Functional programming history
Lambda calculus provides a theoretical framework for describing functions and their evaluation. Though it is a mathematical abstraction rather than a programming language, it forms the basis of almost all functional programming languages today.
Combinatory logic is an equivalent theoretical foundation, developed by Moses Schönfinkel and Haskell Curry. It was originally developed to achieve a clearer approach to the foundations of mathematics.[11] Combinatory logic is commonly perceived as more abstract than lambda calculus and preceded it in invention.
An early functional-flavored language was LISP, developed by John McCarthy while at MIT for the IBM 700/7000 series scientific computers in the late 1950s.[12] LISP introduced many features now found in functional languages, though LISP is technically a multi-paradigm language. Scheme and Dylan were later attempts to simplify and improve LISP.

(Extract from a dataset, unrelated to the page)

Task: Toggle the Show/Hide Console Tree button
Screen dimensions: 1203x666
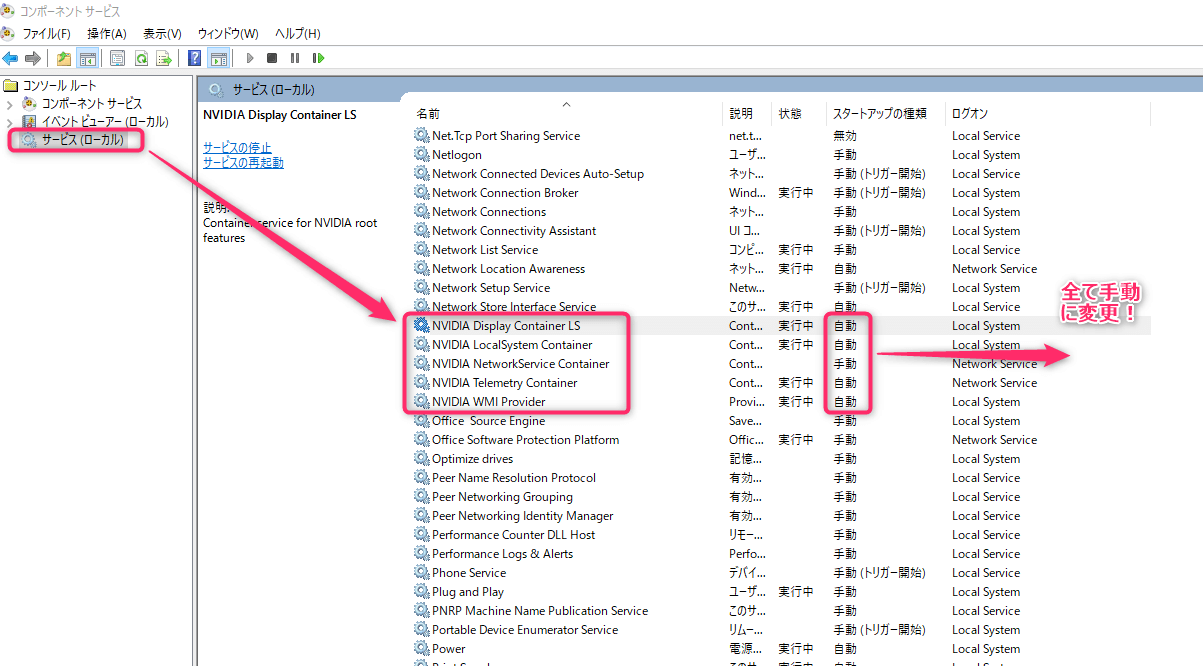Action: [x=88, y=58]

Information Processing Language (IPL) is sometimes cited as the first computer-based functional programming language. It is an assembly-style language for manipulating lists of symbols. It does have a notion of "generator", which amounts to a function accepting a function as an argument, and, since it is an assembly-level language, code can be used as data, so IPL can be regarded as having higher-order functions. However, it relies heavily on mutating list structure and similar imperative features.
Kenneth E. Iverson developed the APL programming language in the early 1960s, described in his 1962 book A Programming Language (ISBN 978047143014. APL was the primary influence on John Backus's FP programming language. In the early 1990s, Iverson and Roger Hui created a successor to APL, the J programming language. In the mid 1990s, Arthur Whitney, who had previously worked with Iverson, created the K programming language, which is used commercially in financial industries.
John Backus presented the FP programming language in his 1977 Turing Award lecture Can Programming Be Liberated From the von Neumann Style? A Functional Style and its Algebra of Programs. He defines functional programs as being built up in a hierarchical way by means of "combining forms" that allow an "algebra of programs"; in modern language, this means that functional programs follow the principle of compositionality. Backus's paper popularized research into functional programming, though it emphasized function-level programming rather than the lambda-calculus style which has come to be associated with functional programming.
In the 1970s the ML programming language was created by Robin Milner at the University of Edinburgh, and David Turner developed initially the language SASL at the University of St. Andrews and later the language Miranda at the University of Kent. ML eventually developed into several dialects, the most common of which are now Objective Caml and Standard ML. The Haskell programming language was released in the late 1980s in an attempt to gather together many ideas in functional programming research.